╭─ RECORDS SHOWN

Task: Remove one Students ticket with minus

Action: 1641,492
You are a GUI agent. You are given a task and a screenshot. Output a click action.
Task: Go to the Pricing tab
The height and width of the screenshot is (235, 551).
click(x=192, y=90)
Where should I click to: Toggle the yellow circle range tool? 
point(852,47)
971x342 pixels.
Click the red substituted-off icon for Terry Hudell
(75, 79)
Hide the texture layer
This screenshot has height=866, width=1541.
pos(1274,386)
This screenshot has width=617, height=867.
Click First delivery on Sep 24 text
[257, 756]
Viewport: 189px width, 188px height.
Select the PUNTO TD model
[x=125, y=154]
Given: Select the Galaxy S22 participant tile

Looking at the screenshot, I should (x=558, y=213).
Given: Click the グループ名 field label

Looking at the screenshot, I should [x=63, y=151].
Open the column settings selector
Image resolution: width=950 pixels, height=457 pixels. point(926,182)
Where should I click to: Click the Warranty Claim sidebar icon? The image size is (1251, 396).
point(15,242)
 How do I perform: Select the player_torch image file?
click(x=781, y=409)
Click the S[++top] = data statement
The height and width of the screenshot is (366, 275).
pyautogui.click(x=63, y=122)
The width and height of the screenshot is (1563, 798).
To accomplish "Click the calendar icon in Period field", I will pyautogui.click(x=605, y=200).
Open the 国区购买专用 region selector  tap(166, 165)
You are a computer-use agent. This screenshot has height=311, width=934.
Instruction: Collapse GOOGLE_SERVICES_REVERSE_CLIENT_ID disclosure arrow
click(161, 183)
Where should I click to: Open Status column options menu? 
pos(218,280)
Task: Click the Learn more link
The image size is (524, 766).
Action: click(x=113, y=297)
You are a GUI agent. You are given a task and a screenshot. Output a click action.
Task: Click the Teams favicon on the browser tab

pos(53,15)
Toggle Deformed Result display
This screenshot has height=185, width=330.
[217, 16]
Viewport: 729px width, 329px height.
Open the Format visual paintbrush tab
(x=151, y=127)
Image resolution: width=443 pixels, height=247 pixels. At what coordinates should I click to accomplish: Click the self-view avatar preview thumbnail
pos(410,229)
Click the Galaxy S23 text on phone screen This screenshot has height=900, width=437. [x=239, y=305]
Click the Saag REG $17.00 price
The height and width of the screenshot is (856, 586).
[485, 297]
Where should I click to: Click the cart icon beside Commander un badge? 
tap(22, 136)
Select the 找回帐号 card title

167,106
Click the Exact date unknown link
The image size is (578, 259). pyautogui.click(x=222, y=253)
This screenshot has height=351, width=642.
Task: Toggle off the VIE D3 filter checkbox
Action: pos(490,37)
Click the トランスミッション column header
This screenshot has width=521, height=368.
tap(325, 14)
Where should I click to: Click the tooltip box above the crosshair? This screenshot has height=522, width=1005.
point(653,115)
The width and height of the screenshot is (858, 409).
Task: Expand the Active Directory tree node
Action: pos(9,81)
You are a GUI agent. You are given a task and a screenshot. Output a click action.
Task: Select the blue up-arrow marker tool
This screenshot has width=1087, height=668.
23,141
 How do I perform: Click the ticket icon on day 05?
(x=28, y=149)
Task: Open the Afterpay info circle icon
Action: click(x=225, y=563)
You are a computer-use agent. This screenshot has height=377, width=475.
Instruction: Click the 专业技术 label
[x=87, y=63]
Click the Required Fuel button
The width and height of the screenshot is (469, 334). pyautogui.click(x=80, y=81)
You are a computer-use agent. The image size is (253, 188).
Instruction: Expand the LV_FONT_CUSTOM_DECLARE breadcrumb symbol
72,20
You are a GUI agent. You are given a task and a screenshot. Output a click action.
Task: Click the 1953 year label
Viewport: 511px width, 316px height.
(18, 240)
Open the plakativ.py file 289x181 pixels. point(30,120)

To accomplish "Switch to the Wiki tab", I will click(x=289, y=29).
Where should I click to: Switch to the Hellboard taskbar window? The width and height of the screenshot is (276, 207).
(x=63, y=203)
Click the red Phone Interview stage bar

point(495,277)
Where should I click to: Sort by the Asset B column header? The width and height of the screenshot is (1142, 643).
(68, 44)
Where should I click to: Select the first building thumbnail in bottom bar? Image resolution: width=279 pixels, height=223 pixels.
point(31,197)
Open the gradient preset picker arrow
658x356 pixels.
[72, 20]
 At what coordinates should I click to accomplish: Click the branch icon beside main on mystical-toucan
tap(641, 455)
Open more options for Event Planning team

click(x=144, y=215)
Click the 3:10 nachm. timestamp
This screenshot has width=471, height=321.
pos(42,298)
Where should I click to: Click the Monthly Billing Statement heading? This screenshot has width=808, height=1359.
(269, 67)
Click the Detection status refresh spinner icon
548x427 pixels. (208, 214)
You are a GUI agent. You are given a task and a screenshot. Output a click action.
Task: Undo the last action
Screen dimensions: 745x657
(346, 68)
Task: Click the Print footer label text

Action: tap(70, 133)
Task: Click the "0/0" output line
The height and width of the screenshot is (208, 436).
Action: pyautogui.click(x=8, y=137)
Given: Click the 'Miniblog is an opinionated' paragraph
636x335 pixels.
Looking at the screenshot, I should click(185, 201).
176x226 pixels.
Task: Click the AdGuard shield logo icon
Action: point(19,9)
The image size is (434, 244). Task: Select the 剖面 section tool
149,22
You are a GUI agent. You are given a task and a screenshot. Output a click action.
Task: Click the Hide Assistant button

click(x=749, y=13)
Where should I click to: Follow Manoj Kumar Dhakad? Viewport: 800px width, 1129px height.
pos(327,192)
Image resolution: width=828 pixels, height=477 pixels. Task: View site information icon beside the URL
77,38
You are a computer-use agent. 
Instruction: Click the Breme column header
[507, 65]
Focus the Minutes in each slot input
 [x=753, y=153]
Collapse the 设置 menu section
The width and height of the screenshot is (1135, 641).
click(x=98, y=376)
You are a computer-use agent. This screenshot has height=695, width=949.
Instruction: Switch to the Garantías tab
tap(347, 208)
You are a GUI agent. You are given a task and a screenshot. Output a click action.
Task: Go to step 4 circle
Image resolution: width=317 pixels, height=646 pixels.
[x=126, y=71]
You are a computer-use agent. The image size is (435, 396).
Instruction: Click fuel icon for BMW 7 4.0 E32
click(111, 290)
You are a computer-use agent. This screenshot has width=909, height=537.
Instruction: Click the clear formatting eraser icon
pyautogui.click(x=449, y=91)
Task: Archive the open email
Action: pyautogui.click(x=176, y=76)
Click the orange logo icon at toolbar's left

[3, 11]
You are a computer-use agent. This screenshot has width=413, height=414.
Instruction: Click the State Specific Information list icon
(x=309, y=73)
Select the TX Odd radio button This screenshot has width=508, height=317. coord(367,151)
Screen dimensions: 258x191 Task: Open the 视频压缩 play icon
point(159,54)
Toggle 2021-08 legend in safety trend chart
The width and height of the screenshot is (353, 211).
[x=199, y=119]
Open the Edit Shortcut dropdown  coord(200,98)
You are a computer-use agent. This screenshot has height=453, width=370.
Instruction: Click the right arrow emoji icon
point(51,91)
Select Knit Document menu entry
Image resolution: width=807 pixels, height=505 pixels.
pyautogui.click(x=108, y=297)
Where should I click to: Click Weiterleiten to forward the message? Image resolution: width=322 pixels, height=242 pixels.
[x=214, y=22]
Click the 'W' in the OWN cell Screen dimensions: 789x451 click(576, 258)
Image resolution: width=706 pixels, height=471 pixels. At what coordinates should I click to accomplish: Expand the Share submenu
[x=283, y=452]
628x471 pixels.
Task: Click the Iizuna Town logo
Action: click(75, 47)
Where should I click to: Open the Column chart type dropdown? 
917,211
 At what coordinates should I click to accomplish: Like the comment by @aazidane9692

╰─

• **PROBLEM TO WORK ON**:
For the entries shown above, tally every line containing the word "will". Report the tally and nothing else.

• **THE COMPLETED TASK**:
2